Earlier in the evening, BBC2 had shown Talking to the Dead which is actually three part series under the Everyman banner. Now it might be too early in the series to be too negative about this series, but to my mind there wasn't enough scepticism shown in this first episode. Is it wrong to go out and expect proof? Well yes. I know that Spiritualism is considered a proper religion, but considering that there are well known techniques such as cold reading which can explain many of the things shown, I'd expect a decent look at this. If a conjourer or illusionist ("they're not tricks. Whores turn tricks" - Arrested Development) can do it, then it's not so spectacular to see a "Medium" do it.
Dirty War is the most recent in that very limited list of films that try to examine "What Ifs" in a serious manner. In the past, we've had The War Game (which was banned for many years), and much later Threads. And there was also, The Day After.
Dirty War is in that tradition, with a dramatised examination of the build up to the detonation of a dirty bomb in central London (in this instance Liverpool Street Station in the City). I've got to say that I found it quite engrossing and well dramatised. I think the one part of the system that it didn't answer, was the accessibility of the radioactive elements inside the bomb - in particular, the gamma radiation. In this instance, the radioactive parts were transported in via oil drums from Turkey via Bulgaria. But where did the parts originate?

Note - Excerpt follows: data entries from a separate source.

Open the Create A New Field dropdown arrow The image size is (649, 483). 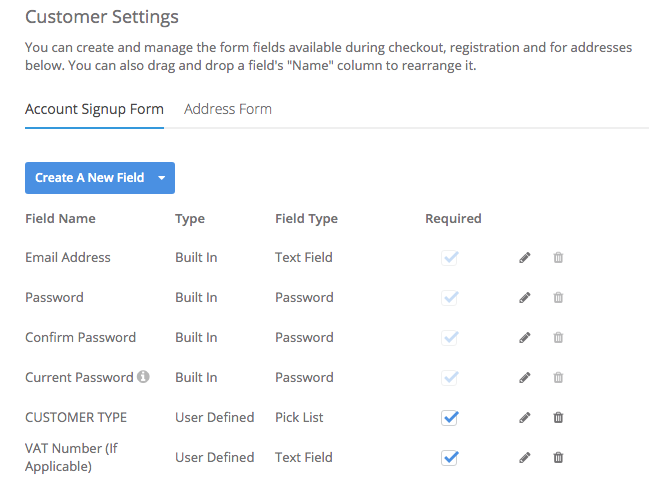162,178
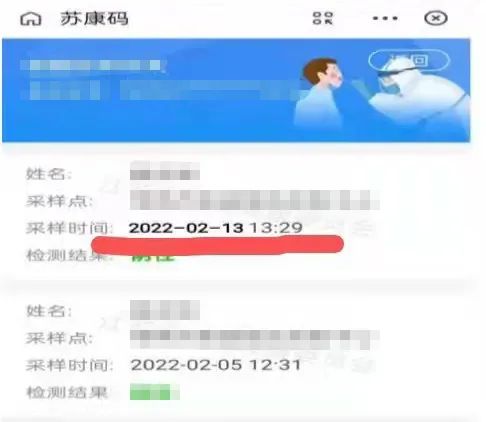
Task: Select the blurred first line in the banner
Action: pyautogui.click(x=93, y=65)
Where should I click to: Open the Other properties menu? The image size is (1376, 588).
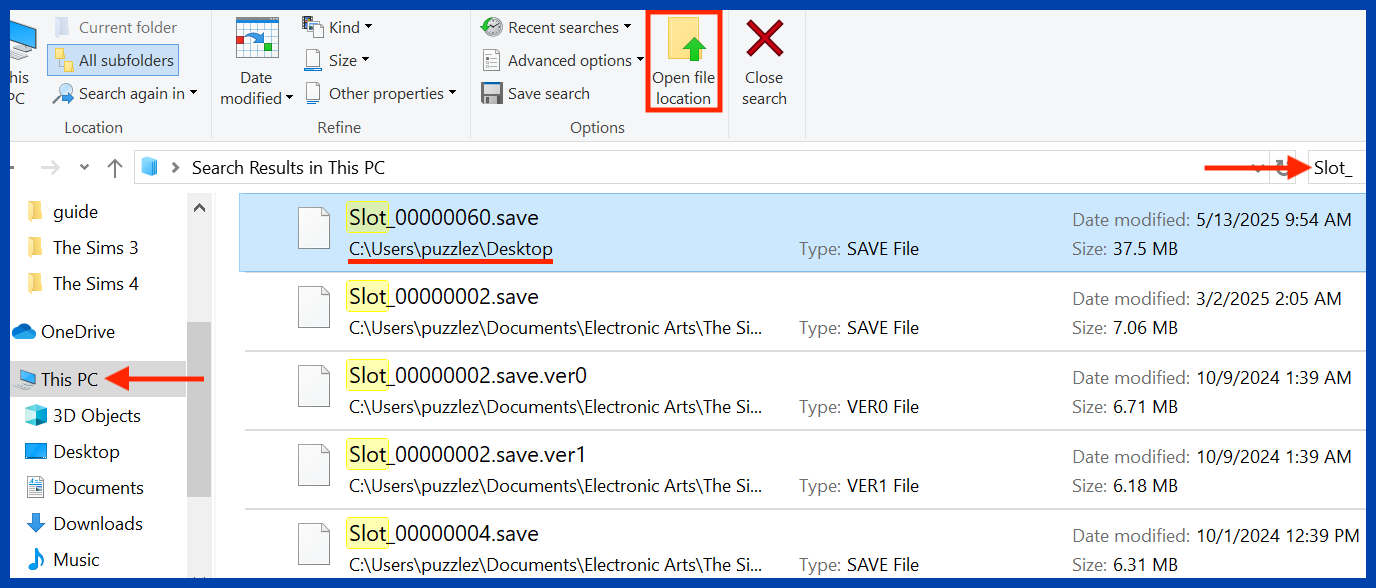380,93
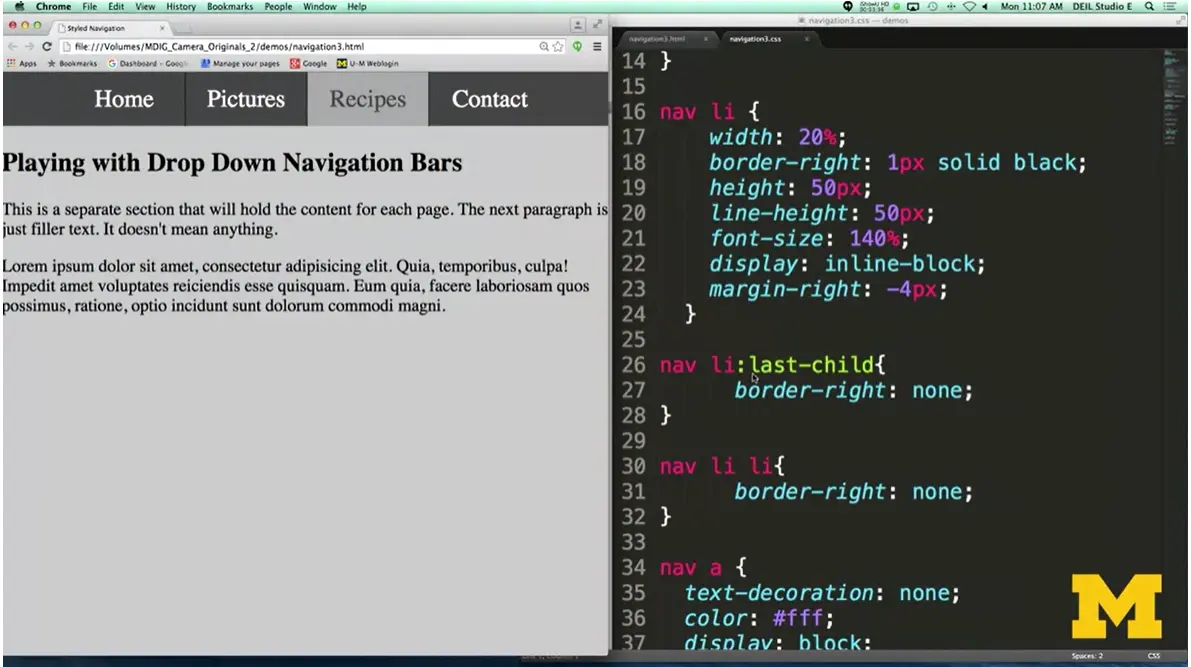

It's interesting that the authorities were shown as having very limited resources, and the government minister dramatised did get quite a bad rap. I'd guess that this aspect of things was quite carefully researched.
I'm not sure that the death toll given at the end of the film was quite high enough. Surely it'd be fair to say that the cumulative impact of the what happened would mean eventual casualties would easily reach into the hundreds of thousands, if not millions.
There's no really good reason that this series is still called Messiah, but this series is definitely getting sillier. I really like Ken Stott (have I missed his performance as Hitler yet? It got was talked about on Newsnight Review nearly a month ago!), although it seems that his policemen are always slightly frail and are too personally involved in the case. In this instance, the killer really got to work in a hospital where all sorts of fabulously complicated murders were committed. I don't know if it deliberately went OTT this time around since previous series as well as being trademark grisly, also stepped quite close to the mark of real incidents. This was more of a fairy tale. Still, when all's said and done, I hope they keep making them.